───── Seção de texto
O lado bom da vida
por Ana Maria M González
O título do filme grudou em mim. Qual é o lado bom da vida? Seria a cura da doença, a descoberta do amor ou o abraço apertado do amigo? O filme com certeza não facilita a resposta, mostrando uma série de questões misturadas à história de um casal improvável que tem semelhantes problemáticas emocionais. E individualmente cada um de nós terá sua resposta particular. Mas, valem muito o filme e a busca por nossa resposta pessoal!
ESTRATÉGIA PARA VIVER
O filme (2013)é baseado em um livro de mesmo nome, O Lado Bom da Vida, do autor Matthew Quick, e traz um protagonista que quer a todo custo viver uma fantasia ou uma mágica que pode resolver todos os problemas de sua vida presentes e passados.
Pat Solitano Jr. (Bradley Cooper) tendo perdido o emprego e o casamento, depois de passar oito meses em um hospital psiquiátrico, tenta refazer sua vida. Cheio de boas intenções, ele recomeça sua andança pelo mundo. Difícil empreitada.
Logo na primeira cena, o depoimento de Pat Solitano sela um pacto com o espectador. Ao final do filme, temos uma cena de domingo feliz em família. O que teria mudado nesse intervalo? Seria esse o lado bom da vida?
──────────
▸ **Item de trabalho 1**
Segundo o texto, quantos meses Pat Solitano Jr. passou em um hospital psiquiátrico?
▸ **Item de trabalho 2**
Devolva, sem alterações, tudo o que vai de "ESTRATÉGIA PARA VIVER" até "mundo. Difícil empreitada." no texto.
Baseie-se somente no texto.
───── Informações exibidas
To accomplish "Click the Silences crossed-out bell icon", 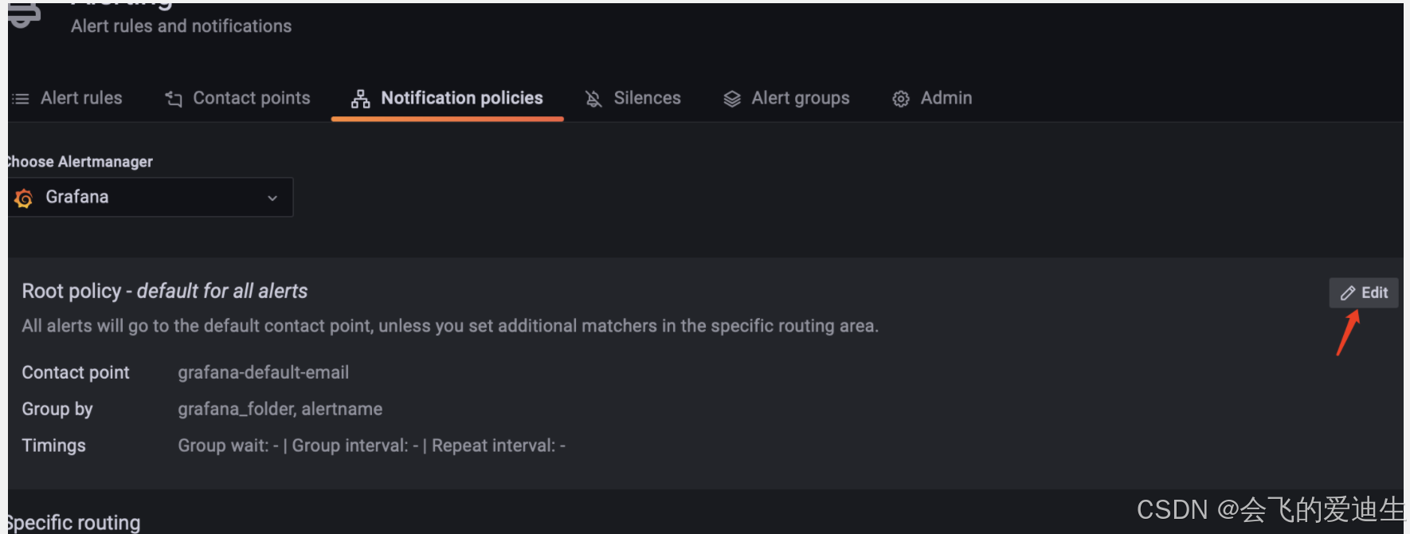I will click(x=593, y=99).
──────────
▸ **Espaço para resposta 1**
Oito meses.

▸ **Espaço para resposta 2**
ESTRATÉGIA PARA VIVER
O filme (2013)é baseado em um livro de mesmo nome, O Lado Bom da Vida, do autor Matthew Quick, e traz um protagonista que quer a todo custo viver uma fantasia ou uma mágica que pode resolver todos os problemas de sua vida presentes e passados.
Pat Solitano Jr. (Bradley Cooper) tendo perdido o emprego e o casamento, depois de passar oito meses em um hospital psiquiátrico, tenta refazer sua vida. Cheio de boas intenções, ele recomeça sua andança pelo mundo. Difícil empreitada.